- Text
**********

If its evolution into an entertainment hotspot means Dinkytown will become as expensive as Uptown and St. Paul’s Grand Avenue in terms of retail and office space—well, that hasn’t happened yet. Neighborhood business leaders say that’s one of the best things about Dinkytown: It hasn’t been “discovered.”
“It’s still affordable in Dinkytown,” says Dinkytown Business Association President Skott Johnson, who has owned Autographics Printing on Fourth Street since 1989. “These buildings are older, and there’s not a lot that the landlords can do as far as putting improvements into the buildings. But they work.”
Johnson notes that despite its small size, there are anywhere from 80 to 120 businesses in Dinkytown. “They’re tucked away in corners and basements—some of them are just one or two people, a mom-and-pop business in one room,” he says.
Jerry Raskin has operated NeedleDoctor out of one of Dinkytown’s many small storefronts since 1979. According to Raskin, NeedleDoctor offers the world’s largest selection of needles, cartridges, and turntables to vinyl enthusiasts worldwide. (One of its items is a Clearaudio Goldfinger phono cartridge that sells for $10,000.) The store’s size belies its sales: NeedleDoctor does most of its sales on line.
Other firms have “graduated” from the small-scale quarters Dinkytown provides. Case in point is Chowgirls Killer Catering, which founders Amy Lynn Brown and Heidi Andermack opened on a shoestring in 2004. The company’s first digs were located in “Dinkydale,” an old building on Fourth Street that has long been a warren of small nooks and crannies where a variety of small, often offbeat businesses have germinated. Specializing in local, organic, and seasonal ingredients, Chowgirls outgrew its Dinkydale nook; in 2008, it moved to larger quarters in Northeast.

**********

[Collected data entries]
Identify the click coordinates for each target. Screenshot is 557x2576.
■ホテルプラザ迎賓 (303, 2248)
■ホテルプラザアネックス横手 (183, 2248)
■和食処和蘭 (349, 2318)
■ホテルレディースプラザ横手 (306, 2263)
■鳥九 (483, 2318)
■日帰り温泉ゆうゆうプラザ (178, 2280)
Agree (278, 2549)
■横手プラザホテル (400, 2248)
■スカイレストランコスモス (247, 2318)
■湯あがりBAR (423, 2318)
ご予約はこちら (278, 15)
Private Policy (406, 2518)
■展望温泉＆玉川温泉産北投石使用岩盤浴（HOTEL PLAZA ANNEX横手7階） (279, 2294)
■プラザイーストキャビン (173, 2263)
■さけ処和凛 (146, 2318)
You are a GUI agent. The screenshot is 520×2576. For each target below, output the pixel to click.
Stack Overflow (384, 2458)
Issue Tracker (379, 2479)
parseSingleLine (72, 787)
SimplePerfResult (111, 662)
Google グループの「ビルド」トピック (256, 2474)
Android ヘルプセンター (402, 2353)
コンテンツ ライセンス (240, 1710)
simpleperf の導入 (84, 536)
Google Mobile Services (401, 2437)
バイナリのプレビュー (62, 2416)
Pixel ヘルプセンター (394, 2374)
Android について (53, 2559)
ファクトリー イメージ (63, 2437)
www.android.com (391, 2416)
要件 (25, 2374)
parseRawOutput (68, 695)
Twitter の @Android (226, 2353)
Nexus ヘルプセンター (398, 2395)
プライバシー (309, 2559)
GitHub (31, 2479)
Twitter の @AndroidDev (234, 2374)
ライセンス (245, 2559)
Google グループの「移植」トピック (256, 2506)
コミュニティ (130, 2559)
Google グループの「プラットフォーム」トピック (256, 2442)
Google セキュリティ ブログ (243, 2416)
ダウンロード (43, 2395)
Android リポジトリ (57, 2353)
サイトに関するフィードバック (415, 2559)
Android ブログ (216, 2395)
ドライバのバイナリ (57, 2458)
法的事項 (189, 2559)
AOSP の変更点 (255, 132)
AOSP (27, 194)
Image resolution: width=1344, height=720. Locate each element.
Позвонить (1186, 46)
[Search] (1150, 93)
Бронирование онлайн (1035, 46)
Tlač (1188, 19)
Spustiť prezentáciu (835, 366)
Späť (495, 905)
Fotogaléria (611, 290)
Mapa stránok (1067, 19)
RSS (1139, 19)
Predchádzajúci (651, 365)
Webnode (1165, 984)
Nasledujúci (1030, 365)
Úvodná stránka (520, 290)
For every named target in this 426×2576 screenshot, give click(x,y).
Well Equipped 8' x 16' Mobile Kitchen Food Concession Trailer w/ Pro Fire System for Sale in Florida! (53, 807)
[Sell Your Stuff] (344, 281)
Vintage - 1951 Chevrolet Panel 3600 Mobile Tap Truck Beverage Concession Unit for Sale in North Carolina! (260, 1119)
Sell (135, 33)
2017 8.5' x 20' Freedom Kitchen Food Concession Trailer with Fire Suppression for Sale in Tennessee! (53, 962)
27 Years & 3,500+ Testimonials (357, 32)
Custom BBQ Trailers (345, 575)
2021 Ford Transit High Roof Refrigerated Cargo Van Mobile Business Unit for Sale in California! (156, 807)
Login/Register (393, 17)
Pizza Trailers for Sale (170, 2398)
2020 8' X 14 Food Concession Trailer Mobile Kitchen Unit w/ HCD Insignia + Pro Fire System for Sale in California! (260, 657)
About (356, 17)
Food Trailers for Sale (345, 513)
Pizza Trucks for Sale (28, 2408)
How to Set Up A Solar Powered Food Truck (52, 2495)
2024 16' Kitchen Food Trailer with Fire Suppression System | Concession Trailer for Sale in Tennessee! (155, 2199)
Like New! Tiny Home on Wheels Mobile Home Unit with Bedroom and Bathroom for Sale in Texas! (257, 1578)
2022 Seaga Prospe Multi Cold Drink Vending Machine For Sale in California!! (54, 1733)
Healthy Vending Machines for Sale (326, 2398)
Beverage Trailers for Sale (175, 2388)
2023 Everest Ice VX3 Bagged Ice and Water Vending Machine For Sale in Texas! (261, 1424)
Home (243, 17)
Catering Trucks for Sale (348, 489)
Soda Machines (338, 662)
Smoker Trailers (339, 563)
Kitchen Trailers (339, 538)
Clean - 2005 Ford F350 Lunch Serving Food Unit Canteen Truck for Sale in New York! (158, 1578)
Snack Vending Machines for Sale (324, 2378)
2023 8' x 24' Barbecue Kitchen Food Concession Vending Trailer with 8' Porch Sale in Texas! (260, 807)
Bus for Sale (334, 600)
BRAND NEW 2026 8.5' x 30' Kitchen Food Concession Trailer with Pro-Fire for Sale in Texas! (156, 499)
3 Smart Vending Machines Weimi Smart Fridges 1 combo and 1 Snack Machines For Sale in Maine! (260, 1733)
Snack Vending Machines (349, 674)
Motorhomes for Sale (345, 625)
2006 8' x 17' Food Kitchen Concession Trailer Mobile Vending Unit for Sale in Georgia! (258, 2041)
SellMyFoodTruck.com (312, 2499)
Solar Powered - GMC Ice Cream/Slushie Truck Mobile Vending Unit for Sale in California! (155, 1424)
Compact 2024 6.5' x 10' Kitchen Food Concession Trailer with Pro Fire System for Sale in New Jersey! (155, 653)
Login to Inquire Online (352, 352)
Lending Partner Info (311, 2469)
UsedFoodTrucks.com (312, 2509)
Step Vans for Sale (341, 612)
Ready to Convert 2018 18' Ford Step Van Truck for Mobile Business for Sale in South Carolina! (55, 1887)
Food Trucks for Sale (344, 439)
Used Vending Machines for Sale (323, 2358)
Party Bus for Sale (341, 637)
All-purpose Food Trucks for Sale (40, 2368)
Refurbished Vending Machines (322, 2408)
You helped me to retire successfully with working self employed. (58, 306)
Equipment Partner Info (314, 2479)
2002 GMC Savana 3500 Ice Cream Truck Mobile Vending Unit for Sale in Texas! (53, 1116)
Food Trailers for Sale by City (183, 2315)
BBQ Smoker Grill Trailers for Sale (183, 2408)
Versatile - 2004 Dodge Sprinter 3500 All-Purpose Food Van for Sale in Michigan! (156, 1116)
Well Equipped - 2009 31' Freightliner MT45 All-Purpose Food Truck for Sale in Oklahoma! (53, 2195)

**********

- Set of tasks
1 > Decide whether each statement agrees with the Dinkytown text. For each, answer yes or no and quote the words of the text that settle it.
(a) Skott Johnson has owned Autographics Printing since 1989.
(b) NeedleDoctor makes most of its sales in its storefront.
(c) Chowgirls Killer Catering moved to Northeast in 2004.
2 > Answer these questions from the Dinkytown text.
(a) How many businesses does Johnson say are in Dinkytown?
(b) Since what year has Jerry Raskin operated NeedleDoctor?
(c) Who founded Chowgirls Killer Catering?
Rely only on the Dinkytown text, not on the entries.

- Exercise responses
1 >
(a) Yes: "who has owned Autographics Printing on Fourth Street since 1989"
(b) No: "NeedleDoctor does most of its sales on line."
(c) No: "in 2008, it moved to larger quarters in Northeast."

2 >
(a) Anywhere from 80 to 120
(b) 1979
(c) Amy Lynn Brown and Heidi Andermack